The Autonomous COMMERCEΒ Brief

April 30, 2026

THE BIG STORY: Waymo Just Knocked on Portland's Door. The City Doesn't Know What to Do.

On April 28th Waymo officially announced it is coming to Portland, Oregon. Mapping vehicles are already on the streets. And the city is in a full regulatory scramble trying to figure out what to do about it.

This one is worth paying attention to because it is the clearest example yet of how fast the AV industry is moving versus how slow local governments are reacting. Oregon House Bill 4085, which would have given Waymo a clear legal path to operate statewide, died in committee earlier this year. The Portland City Council has been openly resistant. Councilor Angelita Morillo said she could not be convinced in any way to allow autonomous vehicles in the city. Council President Jaime Dunphy said the city is a long way from welcoming AVs.

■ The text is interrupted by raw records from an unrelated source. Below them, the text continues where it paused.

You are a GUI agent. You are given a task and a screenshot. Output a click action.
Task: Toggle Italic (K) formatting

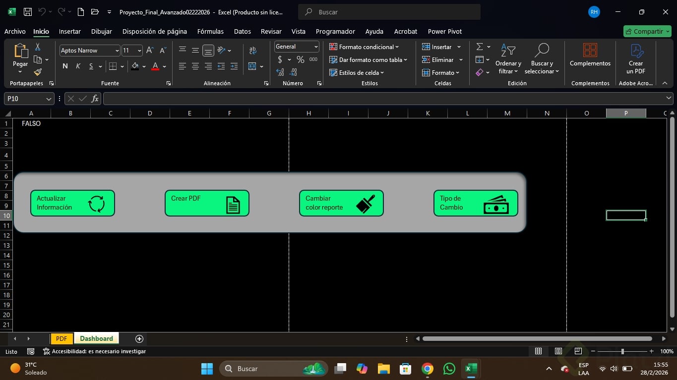point(78,66)
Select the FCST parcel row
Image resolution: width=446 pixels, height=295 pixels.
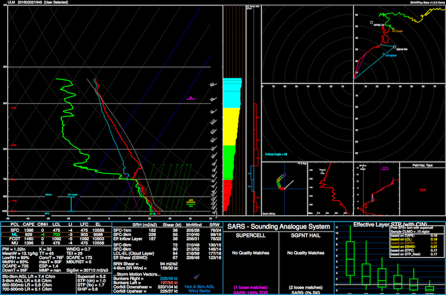[x=15, y=239]
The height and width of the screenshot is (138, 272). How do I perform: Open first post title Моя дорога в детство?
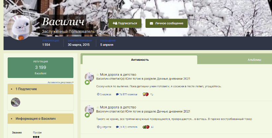coord(118,75)
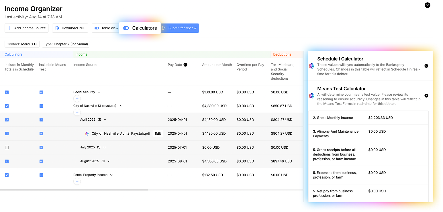The width and height of the screenshot is (443, 212).
Task: Expand the August 2025 paystub group
Action: point(109,161)
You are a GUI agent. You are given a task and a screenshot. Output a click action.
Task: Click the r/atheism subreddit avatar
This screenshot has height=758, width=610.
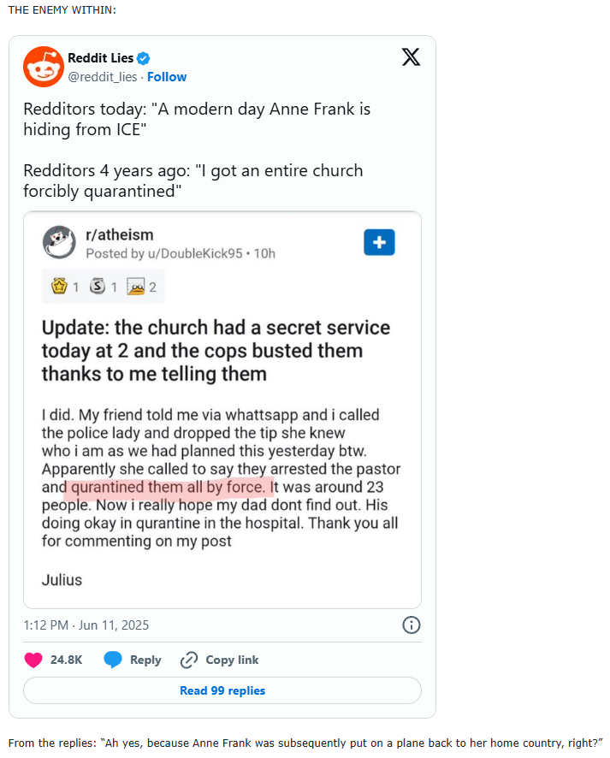59,243
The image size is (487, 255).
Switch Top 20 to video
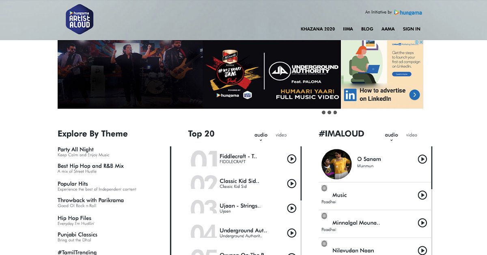(x=281, y=135)
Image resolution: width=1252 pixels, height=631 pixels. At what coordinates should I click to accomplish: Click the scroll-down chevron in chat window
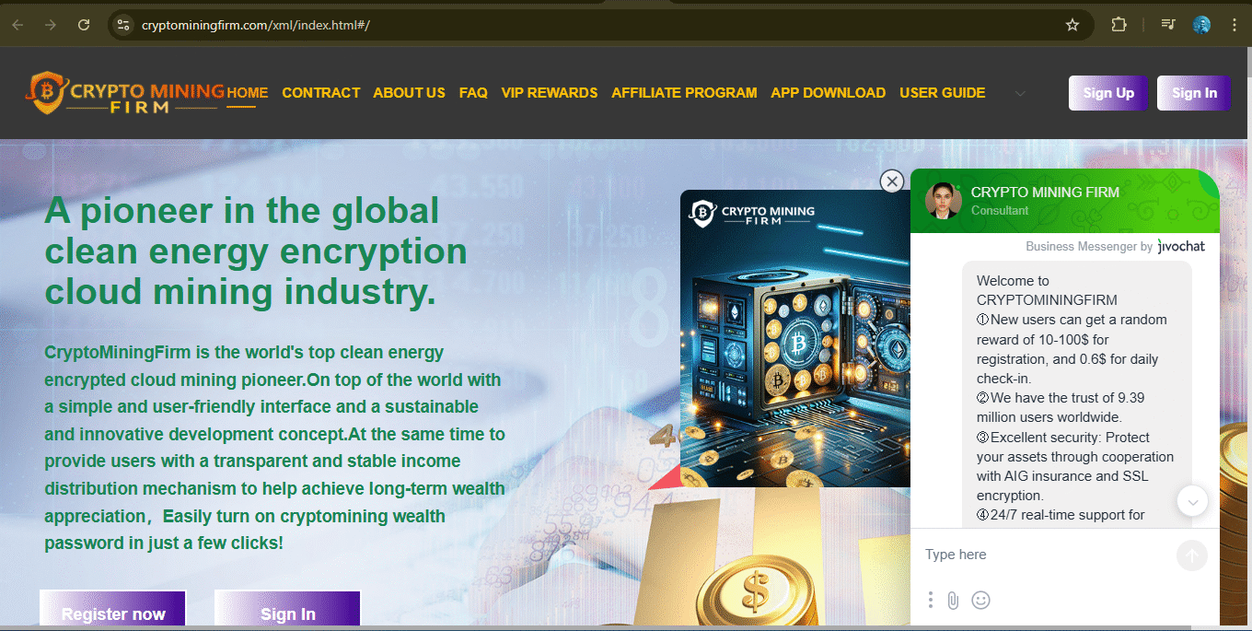(1192, 500)
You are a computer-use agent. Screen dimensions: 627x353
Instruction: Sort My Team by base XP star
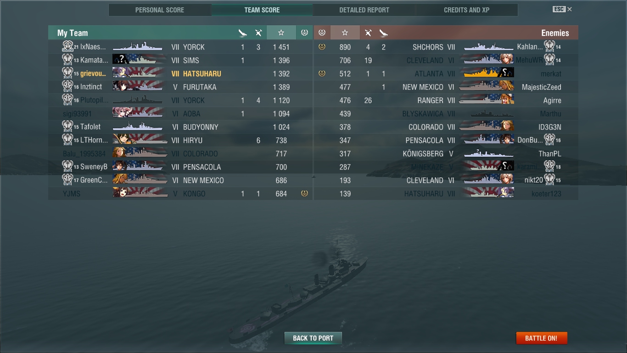(x=281, y=33)
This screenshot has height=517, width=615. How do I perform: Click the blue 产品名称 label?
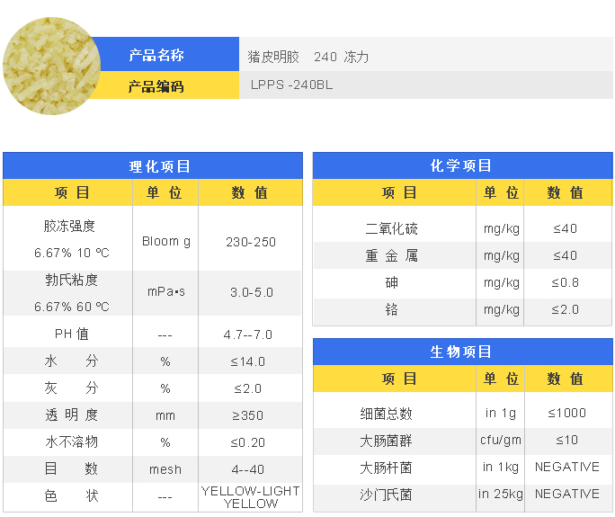[156, 55]
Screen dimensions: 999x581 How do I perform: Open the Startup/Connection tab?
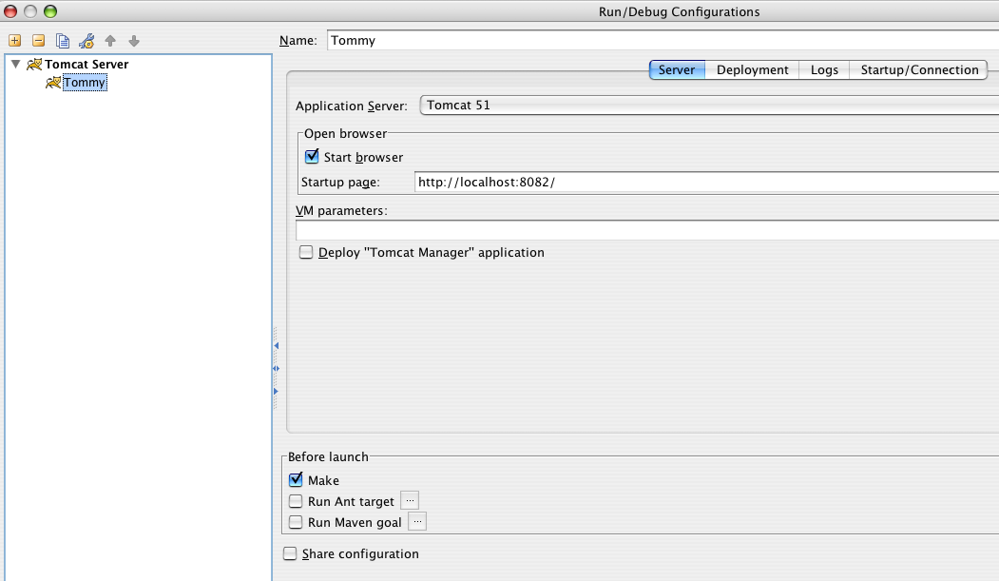[918, 70]
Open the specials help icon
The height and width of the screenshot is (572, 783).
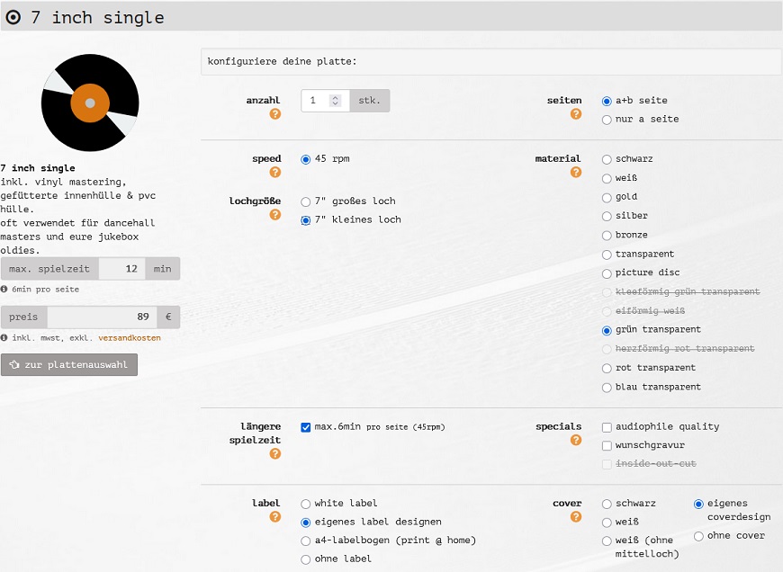coord(576,441)
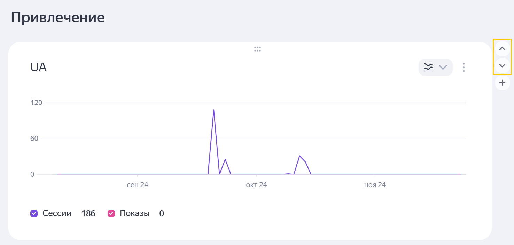
Task: Click the six-dot drag handle on the UA widget
Action: click(257, 49)
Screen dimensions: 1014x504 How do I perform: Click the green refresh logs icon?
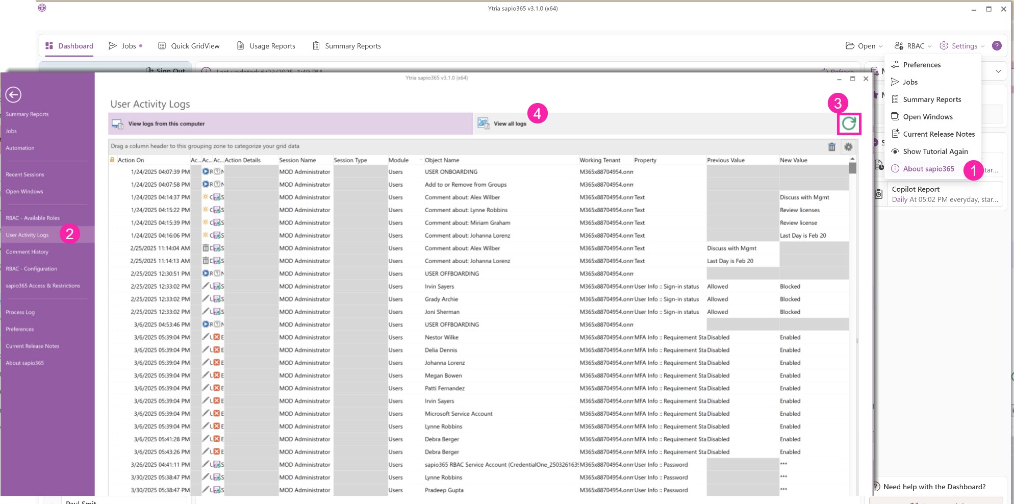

Waymo did not wait for permission. The company began manually driving its vehicles on Portland streets this week to map the city's roads, bridges, and corridors. Here is the key legal detail: because a licensed human driver is behind the wheel, Waymo does not need a city permit to do this. Portland has no regulatory ability to stop them at this stage.

Waymo currently operates in 11 US cities and has begun testing in 21 more. Portland and Seattle are both listed as coming soon on their official expansion map.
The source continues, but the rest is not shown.